Q. One of the more interesting parts of your scientific discussion is the mention that scientists are not clear about how to define human. By “human,” scientists might mean anything from ancient homo sapiens to the homo genus. And these definitions may not line up well with how philosophers and theologians think about human. Explain for my audience what difference this sort of discussion makes and why it is important.
A. There is a great deal of uncertainty in how scientists define human. We all descend from Homo erectus, Homo heidelbergensis and Neanderthals too. But which of these were human? However, we define human, it seems that we derive from earlier precursors. But at what point do we call them “human” or not? At what point did they gain fully human minds? Or a soul? Or the image of God? These are questions that science has no good way of settling. This ambiguity and uncertainty cannot be neglected. We can’t answer any questions about human origins without have a clear and unambiguous definition of human.
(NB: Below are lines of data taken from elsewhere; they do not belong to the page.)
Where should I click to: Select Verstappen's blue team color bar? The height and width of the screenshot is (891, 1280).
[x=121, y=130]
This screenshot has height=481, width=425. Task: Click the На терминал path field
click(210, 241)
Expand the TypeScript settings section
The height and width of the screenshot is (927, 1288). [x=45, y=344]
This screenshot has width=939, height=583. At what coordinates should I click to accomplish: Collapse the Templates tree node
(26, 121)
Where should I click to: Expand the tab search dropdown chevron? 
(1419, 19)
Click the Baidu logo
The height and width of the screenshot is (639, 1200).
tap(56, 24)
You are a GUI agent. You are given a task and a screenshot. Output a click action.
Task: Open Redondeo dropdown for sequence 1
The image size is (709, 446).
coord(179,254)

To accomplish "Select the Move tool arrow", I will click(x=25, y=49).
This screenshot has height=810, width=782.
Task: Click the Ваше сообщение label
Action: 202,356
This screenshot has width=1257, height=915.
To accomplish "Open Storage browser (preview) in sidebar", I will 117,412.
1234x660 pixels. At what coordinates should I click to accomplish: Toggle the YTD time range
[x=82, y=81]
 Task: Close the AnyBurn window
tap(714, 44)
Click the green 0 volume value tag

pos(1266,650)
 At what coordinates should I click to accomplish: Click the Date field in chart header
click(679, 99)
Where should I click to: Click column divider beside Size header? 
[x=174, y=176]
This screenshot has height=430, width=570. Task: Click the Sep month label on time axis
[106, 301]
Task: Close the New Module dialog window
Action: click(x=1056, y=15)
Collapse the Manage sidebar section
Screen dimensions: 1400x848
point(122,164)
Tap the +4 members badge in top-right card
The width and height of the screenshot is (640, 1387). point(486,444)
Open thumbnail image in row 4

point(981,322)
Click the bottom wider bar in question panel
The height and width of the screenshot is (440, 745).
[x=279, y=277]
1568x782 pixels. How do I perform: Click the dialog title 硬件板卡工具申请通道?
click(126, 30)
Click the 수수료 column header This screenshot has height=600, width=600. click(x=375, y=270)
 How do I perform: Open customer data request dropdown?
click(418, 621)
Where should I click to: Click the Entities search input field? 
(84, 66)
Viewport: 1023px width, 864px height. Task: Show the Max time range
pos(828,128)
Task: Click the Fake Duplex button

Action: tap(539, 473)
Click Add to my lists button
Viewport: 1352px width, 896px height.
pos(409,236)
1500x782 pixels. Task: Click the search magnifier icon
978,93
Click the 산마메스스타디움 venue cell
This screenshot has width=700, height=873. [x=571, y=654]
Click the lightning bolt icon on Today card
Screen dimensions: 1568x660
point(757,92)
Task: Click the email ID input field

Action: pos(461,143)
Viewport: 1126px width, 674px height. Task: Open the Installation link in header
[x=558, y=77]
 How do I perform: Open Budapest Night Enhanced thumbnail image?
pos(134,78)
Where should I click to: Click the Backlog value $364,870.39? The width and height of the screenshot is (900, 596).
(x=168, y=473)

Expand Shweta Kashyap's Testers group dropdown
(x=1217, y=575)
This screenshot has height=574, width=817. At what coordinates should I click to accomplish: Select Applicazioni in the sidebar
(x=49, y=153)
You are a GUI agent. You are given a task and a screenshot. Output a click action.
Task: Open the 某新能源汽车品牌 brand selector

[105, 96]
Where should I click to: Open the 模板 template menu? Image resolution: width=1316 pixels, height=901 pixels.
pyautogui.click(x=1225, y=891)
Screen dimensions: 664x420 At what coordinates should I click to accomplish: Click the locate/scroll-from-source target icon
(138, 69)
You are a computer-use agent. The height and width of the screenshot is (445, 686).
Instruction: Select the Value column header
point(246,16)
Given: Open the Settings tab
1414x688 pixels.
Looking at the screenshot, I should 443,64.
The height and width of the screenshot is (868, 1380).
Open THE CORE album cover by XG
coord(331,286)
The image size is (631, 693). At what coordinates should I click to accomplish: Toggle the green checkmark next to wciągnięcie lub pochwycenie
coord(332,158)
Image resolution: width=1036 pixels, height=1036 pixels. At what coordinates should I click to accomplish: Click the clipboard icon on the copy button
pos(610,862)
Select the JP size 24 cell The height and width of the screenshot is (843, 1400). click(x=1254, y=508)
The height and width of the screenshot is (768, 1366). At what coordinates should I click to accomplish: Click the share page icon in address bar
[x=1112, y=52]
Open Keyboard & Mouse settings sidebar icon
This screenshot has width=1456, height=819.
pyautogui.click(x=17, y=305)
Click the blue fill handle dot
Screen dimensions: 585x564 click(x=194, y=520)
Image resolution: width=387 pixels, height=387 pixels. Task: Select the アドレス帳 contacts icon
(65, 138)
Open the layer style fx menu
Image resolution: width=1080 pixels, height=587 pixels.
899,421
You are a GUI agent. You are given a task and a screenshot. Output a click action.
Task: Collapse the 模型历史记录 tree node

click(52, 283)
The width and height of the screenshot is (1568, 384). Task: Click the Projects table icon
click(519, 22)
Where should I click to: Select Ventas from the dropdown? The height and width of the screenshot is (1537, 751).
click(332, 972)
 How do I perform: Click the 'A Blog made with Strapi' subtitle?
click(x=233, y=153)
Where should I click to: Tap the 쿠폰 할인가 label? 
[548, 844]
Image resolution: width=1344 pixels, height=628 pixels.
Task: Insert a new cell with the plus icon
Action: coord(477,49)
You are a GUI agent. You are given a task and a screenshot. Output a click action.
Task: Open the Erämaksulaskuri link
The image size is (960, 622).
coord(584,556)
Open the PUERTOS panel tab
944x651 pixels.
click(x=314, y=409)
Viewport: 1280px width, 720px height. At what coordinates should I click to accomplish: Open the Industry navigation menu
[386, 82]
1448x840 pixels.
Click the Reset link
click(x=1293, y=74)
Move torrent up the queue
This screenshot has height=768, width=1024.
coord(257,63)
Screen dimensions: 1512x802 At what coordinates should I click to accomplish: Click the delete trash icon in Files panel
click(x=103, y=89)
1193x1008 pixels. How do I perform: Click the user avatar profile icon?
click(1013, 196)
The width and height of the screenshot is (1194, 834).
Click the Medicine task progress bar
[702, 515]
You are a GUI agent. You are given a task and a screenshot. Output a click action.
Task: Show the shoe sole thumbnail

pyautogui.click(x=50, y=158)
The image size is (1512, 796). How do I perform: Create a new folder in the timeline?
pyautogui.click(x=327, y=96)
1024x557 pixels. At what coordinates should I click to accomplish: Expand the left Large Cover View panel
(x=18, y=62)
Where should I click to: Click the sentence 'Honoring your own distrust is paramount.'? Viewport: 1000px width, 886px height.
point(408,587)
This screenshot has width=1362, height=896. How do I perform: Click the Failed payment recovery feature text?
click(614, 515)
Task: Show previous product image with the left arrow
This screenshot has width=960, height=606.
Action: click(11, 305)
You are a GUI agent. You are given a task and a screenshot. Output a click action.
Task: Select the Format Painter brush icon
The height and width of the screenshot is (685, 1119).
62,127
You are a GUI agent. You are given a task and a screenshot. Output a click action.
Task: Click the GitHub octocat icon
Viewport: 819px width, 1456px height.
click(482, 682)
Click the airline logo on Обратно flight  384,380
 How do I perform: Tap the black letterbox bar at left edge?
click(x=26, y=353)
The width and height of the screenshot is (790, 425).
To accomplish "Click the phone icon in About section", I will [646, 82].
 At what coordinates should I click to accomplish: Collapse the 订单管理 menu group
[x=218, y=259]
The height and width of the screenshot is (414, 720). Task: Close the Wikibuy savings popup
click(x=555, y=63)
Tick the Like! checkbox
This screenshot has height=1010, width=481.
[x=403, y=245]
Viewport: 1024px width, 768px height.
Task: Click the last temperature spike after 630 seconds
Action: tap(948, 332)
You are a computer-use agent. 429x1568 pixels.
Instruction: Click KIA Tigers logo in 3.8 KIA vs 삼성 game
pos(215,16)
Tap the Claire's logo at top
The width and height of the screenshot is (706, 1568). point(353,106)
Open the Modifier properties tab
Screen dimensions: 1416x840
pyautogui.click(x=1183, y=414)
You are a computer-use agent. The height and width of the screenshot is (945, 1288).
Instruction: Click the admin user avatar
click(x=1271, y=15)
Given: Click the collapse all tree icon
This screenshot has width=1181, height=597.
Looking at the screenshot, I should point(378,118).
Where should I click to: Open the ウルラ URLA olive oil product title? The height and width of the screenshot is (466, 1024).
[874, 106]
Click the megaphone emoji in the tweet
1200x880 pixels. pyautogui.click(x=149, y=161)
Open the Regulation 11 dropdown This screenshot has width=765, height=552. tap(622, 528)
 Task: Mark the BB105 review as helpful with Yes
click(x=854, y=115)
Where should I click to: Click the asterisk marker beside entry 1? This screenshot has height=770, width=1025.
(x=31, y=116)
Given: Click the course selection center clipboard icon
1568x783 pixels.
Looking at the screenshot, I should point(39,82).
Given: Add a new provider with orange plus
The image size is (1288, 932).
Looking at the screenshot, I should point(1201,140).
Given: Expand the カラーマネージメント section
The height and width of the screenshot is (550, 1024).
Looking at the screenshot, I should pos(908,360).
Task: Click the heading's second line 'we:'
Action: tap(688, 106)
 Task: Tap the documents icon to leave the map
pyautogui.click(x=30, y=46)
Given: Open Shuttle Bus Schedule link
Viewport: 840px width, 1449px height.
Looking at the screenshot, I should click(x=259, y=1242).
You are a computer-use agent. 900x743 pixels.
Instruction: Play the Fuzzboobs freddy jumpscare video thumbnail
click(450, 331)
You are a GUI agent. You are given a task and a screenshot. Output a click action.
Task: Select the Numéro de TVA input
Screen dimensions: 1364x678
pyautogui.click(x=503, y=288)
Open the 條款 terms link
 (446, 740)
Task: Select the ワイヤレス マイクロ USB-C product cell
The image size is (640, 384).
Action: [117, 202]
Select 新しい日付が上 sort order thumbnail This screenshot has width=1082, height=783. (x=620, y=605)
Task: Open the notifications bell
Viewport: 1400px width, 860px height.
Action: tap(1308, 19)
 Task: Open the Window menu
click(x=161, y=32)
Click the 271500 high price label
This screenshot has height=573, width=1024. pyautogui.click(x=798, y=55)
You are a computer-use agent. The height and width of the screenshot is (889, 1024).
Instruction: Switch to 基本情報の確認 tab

Take one of the most straightforward questions of all. When do humans arise? Our answer will depend critically on whether we count Neanderthals, and every other Homo species, as human. Even once we settle on a set of species that are human, to which species should individual fossils be assigned? Ambiguity, disagreement, and multivalence in our definitions means that even on the most basic of questions, there are multiple legitimate answers.
So, we cannot even answer this most basic of questions with much certainty at all. This is true for the easy questions, most simply construed, but it is also true for the hard questions. In the end, we cannot expect these scientific definitions to line up with theological definitions in the first place. Even if scientists did have a settled definition of “human,” there is no reason to think it would line up well with theological, philosophical, and scriptural definitions of the term. How do the humans of theology arise? Well, science knows nothing of theological definitions of humans. Theologians have legitimate autonomy to define human however they like. I recover one very old definition of human: Adam, Eve and their genealogical descendants. This is a definition that is part of the Genesis tradition, and it is also visible in Scripture. This is the definition of human that seems most germane to the doctrine of monogenesis. In this way, my book invites us back to an ancient conversation about what it means to be human.